[Dataset rows]
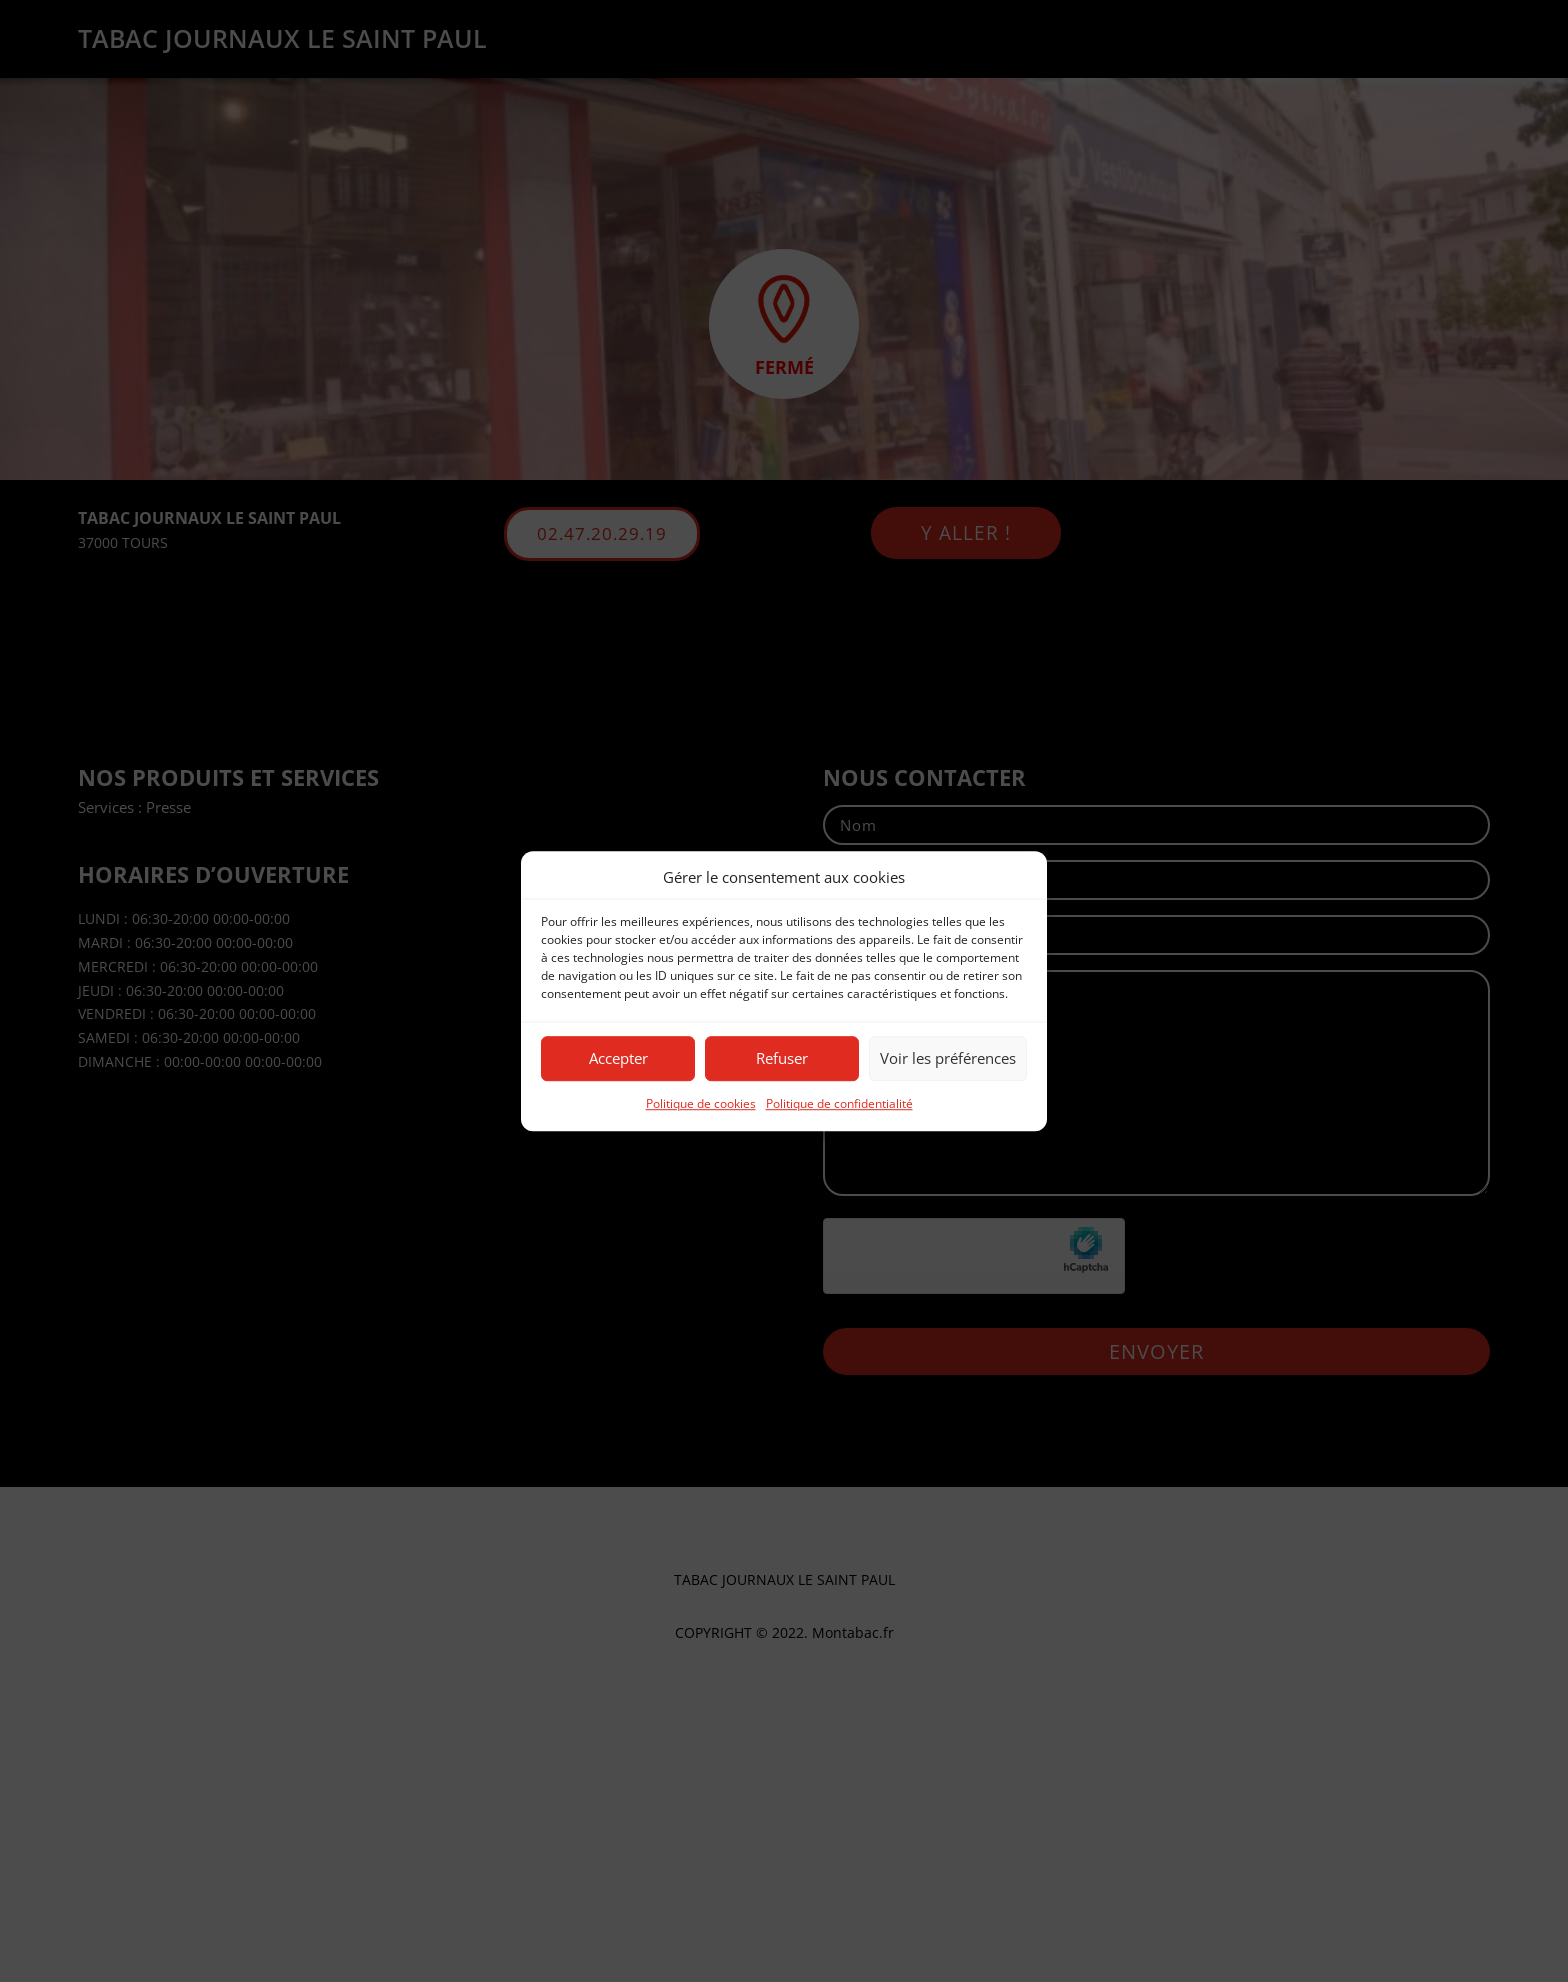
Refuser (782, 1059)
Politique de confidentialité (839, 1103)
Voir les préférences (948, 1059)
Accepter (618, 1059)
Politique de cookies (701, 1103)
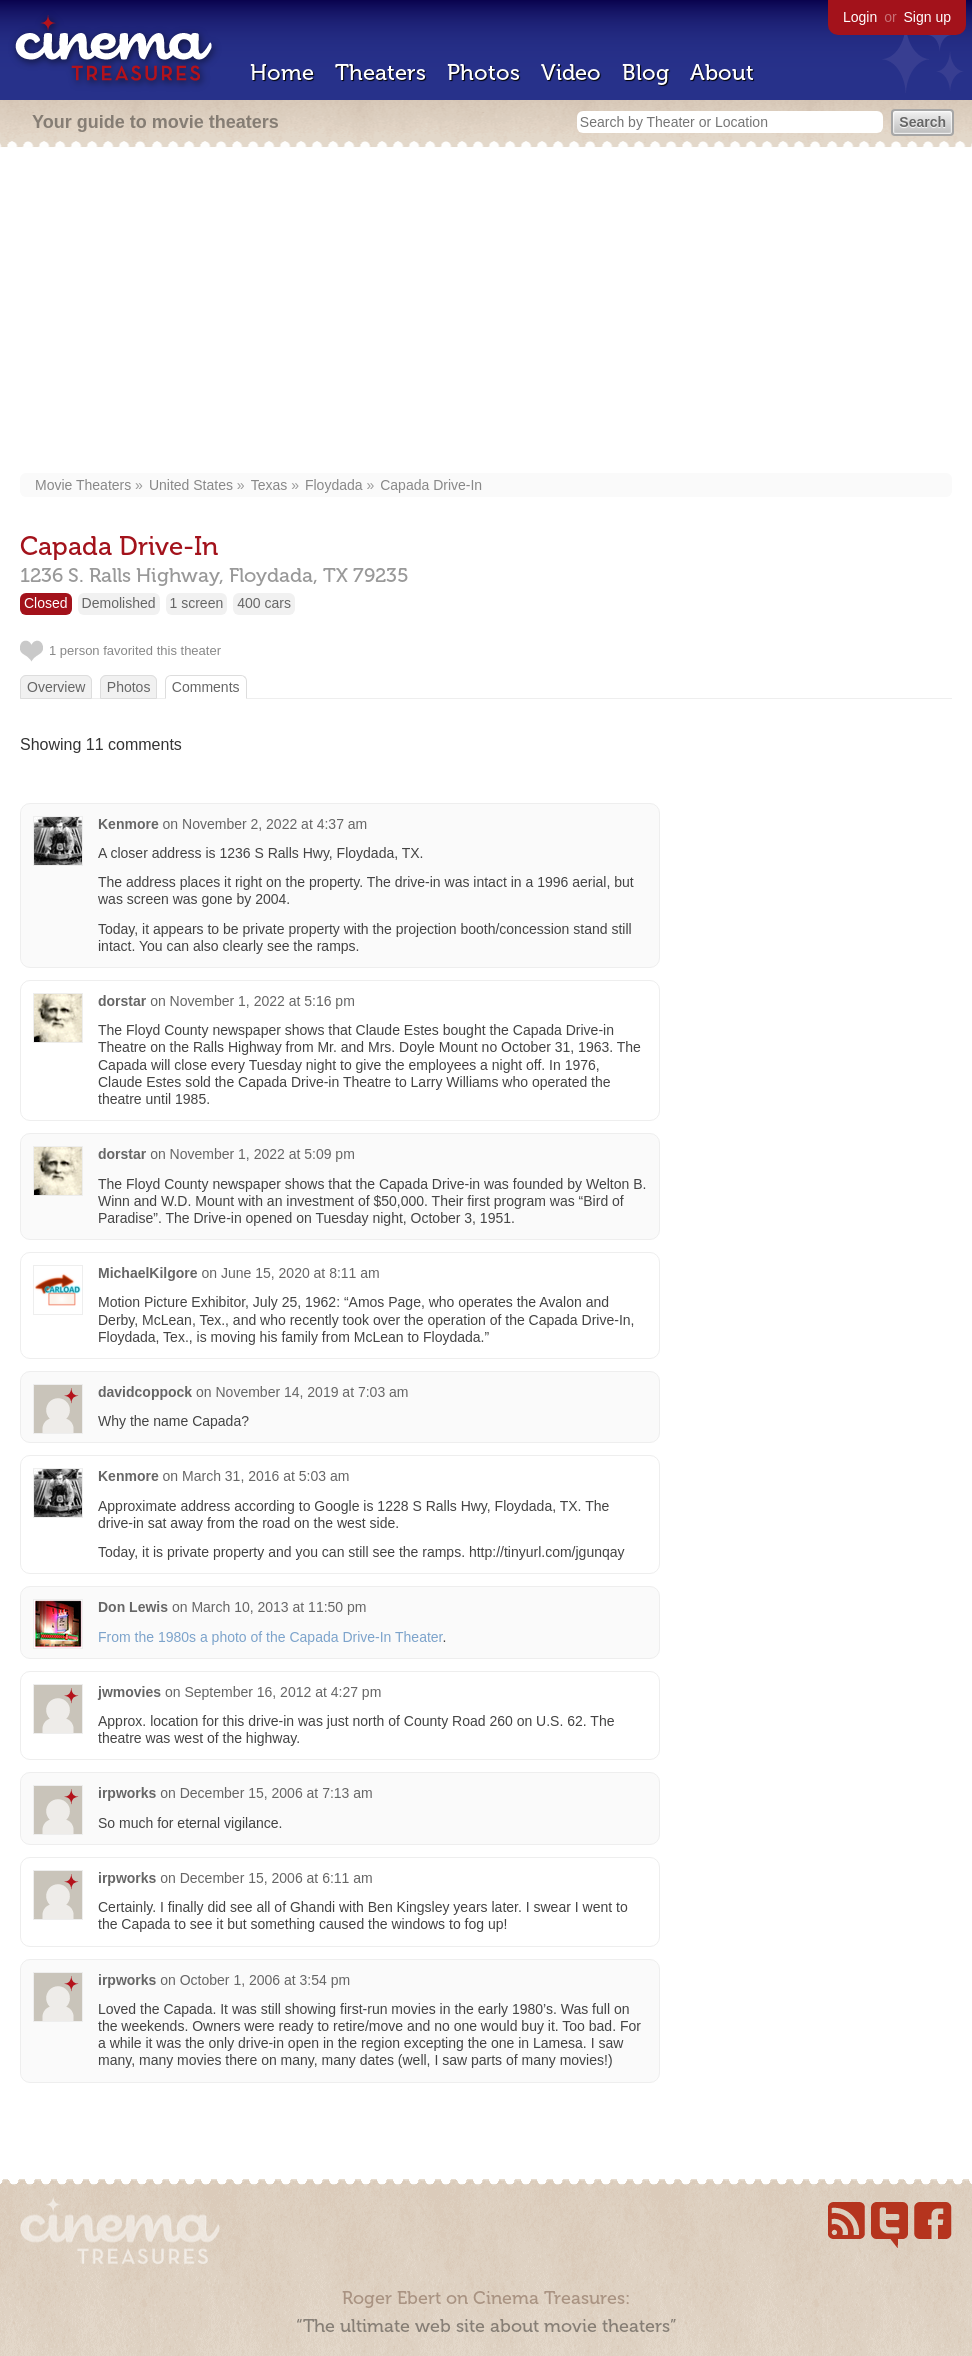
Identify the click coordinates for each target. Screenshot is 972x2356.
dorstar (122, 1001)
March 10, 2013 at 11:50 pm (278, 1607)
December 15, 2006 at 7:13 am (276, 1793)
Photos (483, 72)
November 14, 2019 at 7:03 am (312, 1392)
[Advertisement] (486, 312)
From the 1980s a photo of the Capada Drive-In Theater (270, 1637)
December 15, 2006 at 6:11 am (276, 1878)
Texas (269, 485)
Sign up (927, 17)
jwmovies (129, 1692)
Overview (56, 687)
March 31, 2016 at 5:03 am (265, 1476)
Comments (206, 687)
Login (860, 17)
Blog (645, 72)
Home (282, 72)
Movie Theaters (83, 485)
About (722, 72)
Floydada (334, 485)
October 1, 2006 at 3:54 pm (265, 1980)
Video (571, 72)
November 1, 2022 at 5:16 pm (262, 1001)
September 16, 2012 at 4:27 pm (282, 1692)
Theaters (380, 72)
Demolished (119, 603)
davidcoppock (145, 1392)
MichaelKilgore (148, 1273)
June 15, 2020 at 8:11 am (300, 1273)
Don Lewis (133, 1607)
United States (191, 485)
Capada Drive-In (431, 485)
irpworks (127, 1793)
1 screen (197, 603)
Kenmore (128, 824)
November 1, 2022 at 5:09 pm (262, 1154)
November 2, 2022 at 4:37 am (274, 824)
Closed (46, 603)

→ **To be done**:
Copy every line above word for word, leaving out the pictures.

→ **Finished task**:
Refuser (782, 1059)
Politique de confidentialité (839, 1103)
Voir les préférences (948, 1059)
Accepter (618, 1059)
Politique de cookies (701, 1103)
Identify the click coordinates for each target. Screenshot is 972x2356.
dorstar (122, 1001)
March 10, 2013 at 11:50 pm (278, 1607)
December 15, 2006 at 7:13 am (276, 1793)
Photos (483, 72)
November 14, 2019 at 7:03 am (312, 1392)
[Advertisement] (486, 312)
From the 1980s a photo of the Capada Drive-In Theater (270, 1637)
December 15, 2006 at 6:11 am (276, 1878)
Texas (269, 485)
Sign up (927, 17)
jwmovies (129, 1692)
Overview (56, 687)
March 31, 2016 at 5:03 am (265, 1476)
Comments (206, 687)
Login (860, 17)
Blog (645, 72)
Home (282, 72)
Movie Theaters (83, 485)
About (722, 72)
Floydada (334, 485)
October 1, 2006 at 3:54 pm (265, 1980)
Video (571, 72)
November 1, 2022 at 5:16 pm (262, 1001)
September 16, 2012 at 4:27 pm (282, 1692)
Theaters (380, 72)
Demolished (119, 603)
davidcoppock (145, 1392)
MichaelKilgore (148, 1273)
June 15, 2020 at 8:11 am (300, 1273)
Don Lewis (133, 1607)
United States (191, 485)
Capada Drive-In (431, 485)
irpworks (127, 1793)
1 screen (197, 603)
Kenmore (128, 824)
November 1, 2022 at 5:09 pm (262, 1154)
November 2, 2022 at 4:37 am (274, 824)
Closed (46, 603)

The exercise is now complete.